Slicing and dicing the Recession

Explanations of the current recession are often bent by biased analysis, making truth as elusive as it is complex.

Language is the first challenge most of us face. "Tranche" (French: to slice or cut - maybe it has something to do with cooking) is a popular word these days.

Then there's that myriad of perplexing acronyms: CDOs (collateralized debt obligations), CMOs (collateralized mortgage obligations), CLOs (collateralized loan obligations), ABSs (asset backed securities), SPEs (special purpose entities), CDO2's and CDO3's (those ugly step-children of CDOs - like taking the discarded apples in an orchard and selling them labeled according to their progressive states of rot.).

And let's not forget SIVs (structured investment vehicles) and those downright scary CDSs (credit default swaps, like bungee cords made of over-cooked spaghetti).

All part of a dizzying array of esoteric terms that provokes a lament some of us haven't voiced in decades: "Geez, how much of this s%#&'s goin' to be on the final?"

But you want to understand where we are, and how we got here, so you buckle your chin strap and read books written by reputable authors, published by credible houses.

Among the current works that analyze the meltdown are two that have "meltdown" right there in their titles. Shouting "Hey, read me!"

When compared, they illustrate how presuppositions spin analysis.

Thomas E. Woods, Jr.'s book, Meltdown, A Free-Market Look at Why the Stock Market Collapsed, the Economy Tanked, and the Government Bailouts Will Make Things Worse. Woods writes:

"It is not simply that government spending has reduced the pool of savings and relatively impoverished the population, though that is of course true. But when government runs deficits (that is, when it spends more that it receives in taxes) and borrows the money to make up the difference, it pushes interest rates upward. If the Fed is coordinating its injections of new money with reference to a particular interest rate - if it has an interest rate target, in other words - then the higher interest rates caused by deficit spending mean the Fed has to inject ever more money to force rates back down to the target again. In that way, government borrowing encourages further money reaction and thus the continuing debasement of the dollar." (pp. 149-150)

So, the causes are the Fed's loose monetary policy that started going very wrong, he suggests, with the reign of Alan Greenspan, aggravated by deficit federal spending.  In other words, a derivative built from mixed cloning using DNA from Milt Friedman and John M. Keynes

Now, we turn to the other book with "meltdown" in its title: The Two Trillion Dollar Meltdown: Easy Money, High Rollers, And the Great Credit Crash, by Charles R. Morris.  

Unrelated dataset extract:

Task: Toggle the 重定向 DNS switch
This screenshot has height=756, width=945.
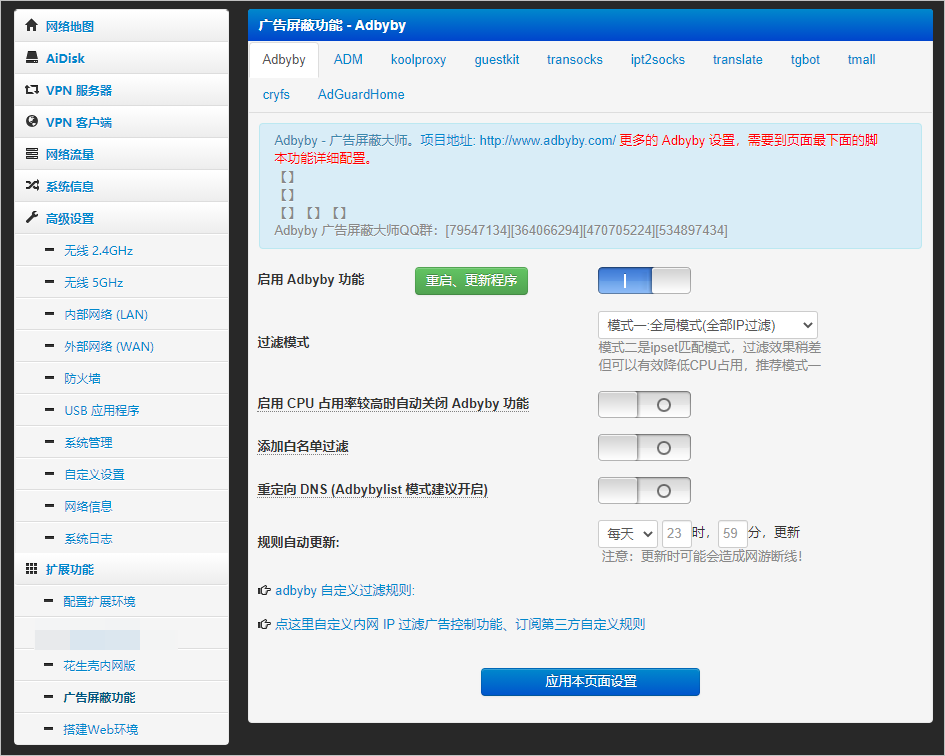Action: [x=644, y=490]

Morris blames Wall Street and its fetish for creating mathematically mind-boggling derivative variations, like flavors of Baskin Robbins ice cream.  Herds of nerdish financial math gremlins were turned lose to wreak havoc on The Street with their infectious CCSs (collateralized cycloidic securities - I made that one up.)

"Residential mortgages became grist for quantitative portfolio management after they had been re-engineered into instruments that looked much like tradable bonds. The investment efficiencies generated large benefits for both investment banks and consumers but were quickly carried to dangerous extremes." (p. 58)   

Here's his perps list.

"All three of these trends - the shift of financial transactions to unregulated markets, the steady worsening of the Agency problem [which he defines as "the problem of ensuring that an employee, a contractor, or a company performing a service doesn't act against your interest"], and the pretense that all of finance can be mathematized - flowed together to create the great credit bubble of the 2000s." (p. 58)

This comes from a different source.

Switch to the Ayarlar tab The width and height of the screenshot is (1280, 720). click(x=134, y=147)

Near the end of his book, Morris shoehorns in a discussion of wealth inequality, the need for investment in the country's infrastructure, and health care reform. (Where have we heard this before? Did I mention that, in the book's Foreword, Morris credits George Soros - who is bragging now about making $1.1bn during the recession - for helping him understand currencies?

His last paragraph reads:

"In other words it comes down to taste, and balance, and judgment. My personal belief is that the 1980s shift from a government-centric style of economic management toward a more markets-driven one was a critical factor in the American economy recovery of the 1980s and 1990s.  But the breadth of the current financial crash suggests that we've reached the point where it is market dogmatism that his become the problem, rather than the solution. And after a quarter-century run, it's time for the pendulum to swing in the other direction." (p. 177)    

So, according the Morris, the fix is more government regulation. What a surprise! And, he never mentions the Community Reinvestment Act, or the evil twins, Fannie & Freddie.

This brings us the climax at the mystery dinner-theater. The host asks:

"So who done it, folks? Was it:

(A) The self-assured, slick, 30-something greedy Wall Street Ivy League financier?

(B) The frumpy-suited, federal bureaucrat who consumes the people's money like a bowl of shelled pistachios at a comp bar?  Or,

(C) The self-serving elected politicians who hunger for power when what they lack most is intelligence and integrity?
"

How about a (D) for all of the above?